VIELE WEGE ZUM KUNDEN Sohn Christoph Appler ist nicht nur für die Felder und Pflanzen zuständig, sondern auch für die Hauszustellung über die Biobox sowie den Lebensmitteleinzelhandel und Bio vom Berg. So landen verschiedenste Salate, Hokkaidokürbisse, Kohlrabi, Salate, Fenchel, Zucchini und vieles mehr unter der Dachmarke „Bio vom Berg“ von den Arzler Appler-Feldern direkt in den heimischen Lebensmittelgeschäften. Die Milch wird als Biomilch an die Tirol Milch geliefert, Joghurt stellt Loni selbst her und verkauft dieses sowie das jeweils saisonale Gemüsesortiment, Eier und Speck im eigenen Bio-Hofladen in der Schlöglgasse in Arzl. Dienstag, Freitag und Samstag von 8 bis 12.30 Uhr findet sich die Loni persönlich mit all ihren Köstlichkeiten an ihrem Stand in der Markthalle ein.

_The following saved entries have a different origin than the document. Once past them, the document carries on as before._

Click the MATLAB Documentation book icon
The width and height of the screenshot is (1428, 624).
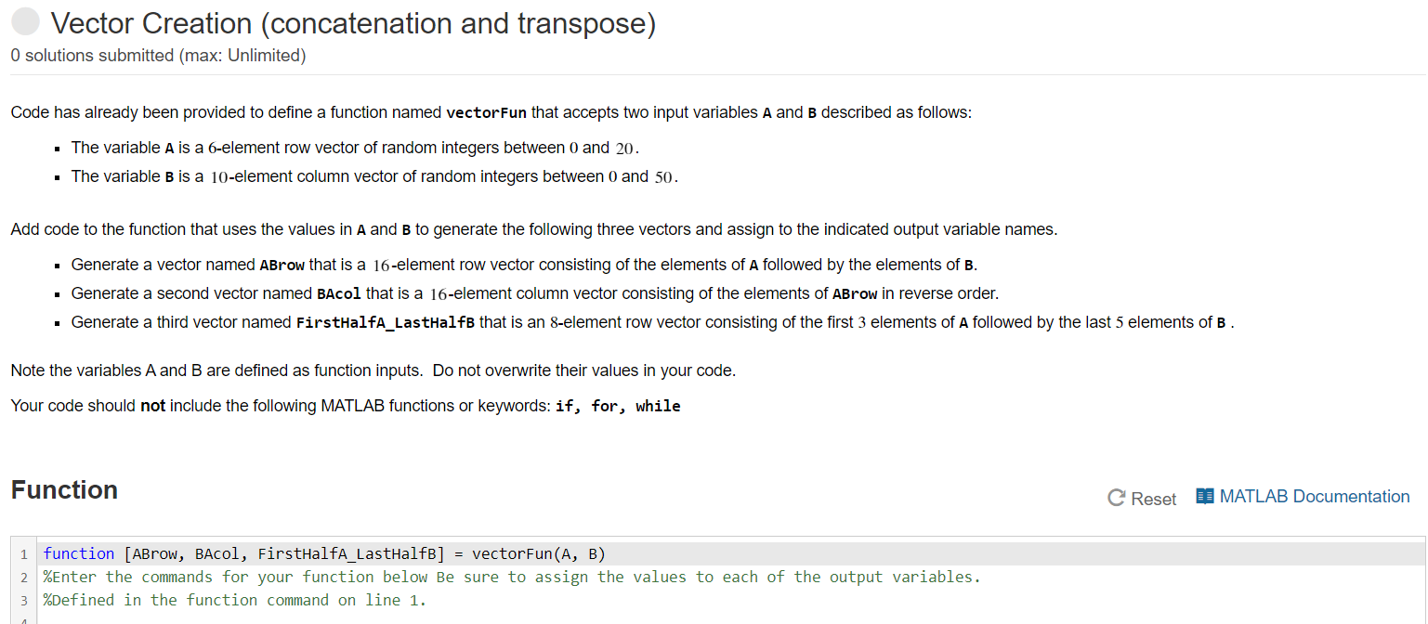coord(1203,496)
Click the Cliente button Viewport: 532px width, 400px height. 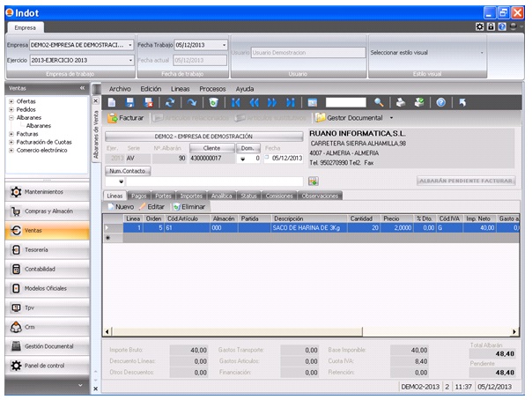[211, 148]
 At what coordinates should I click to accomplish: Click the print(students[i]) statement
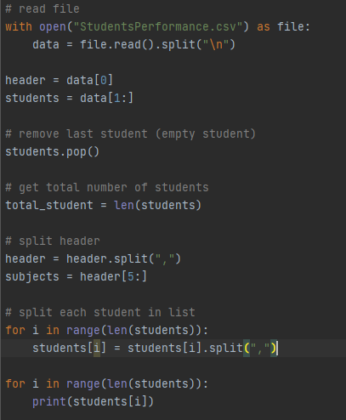pyautogui.click(x=93, y=402)
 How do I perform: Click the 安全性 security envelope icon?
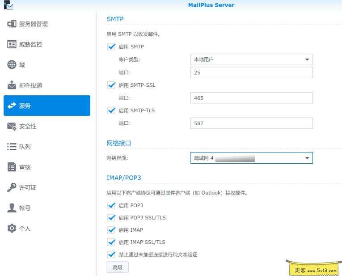[x=12, y=127]
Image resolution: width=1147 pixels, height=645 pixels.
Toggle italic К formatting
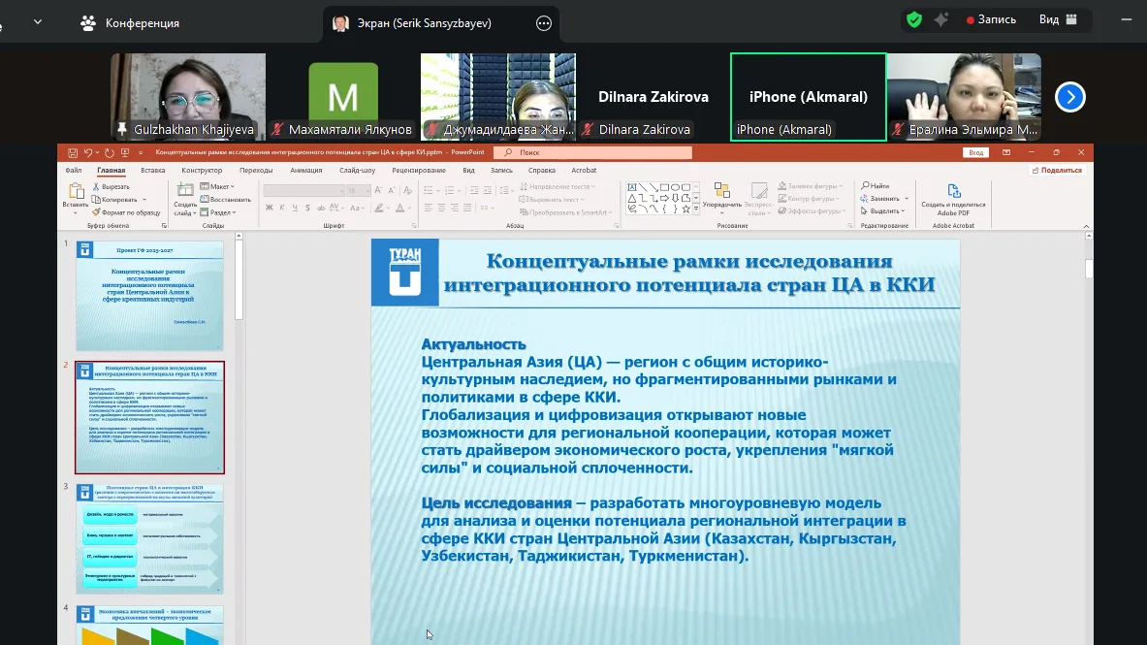point(281,208)
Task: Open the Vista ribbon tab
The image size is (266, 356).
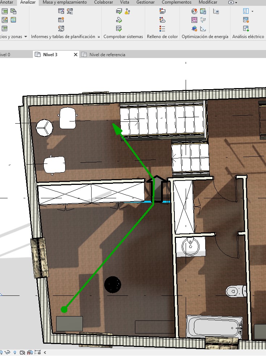Action: (124, 2)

Wer sich das frisch geerntete Gemüse nach Hause liefern lassen möchte, kann dies mittels der Biobox tun. Über die Website www.biobox-tirol.com können Kunden jeden Freitag bis 13 Uhr verschiedene Bioboxen, die je nach Saison unterschiedlich befüllt werden, bestellen, ausgeliefert wird in der darauffolgenden Woche dienstags und mittwochs direkt zu den Kunden.

Seit 46 Jahren betreibt die Familie Appler-Walch ihren Stand in der Innsbrucker Markthalle. Dienstags, freitags und samstags werden hier bis zu 60 Gemüsesorten in bester Bioqualität angeboten.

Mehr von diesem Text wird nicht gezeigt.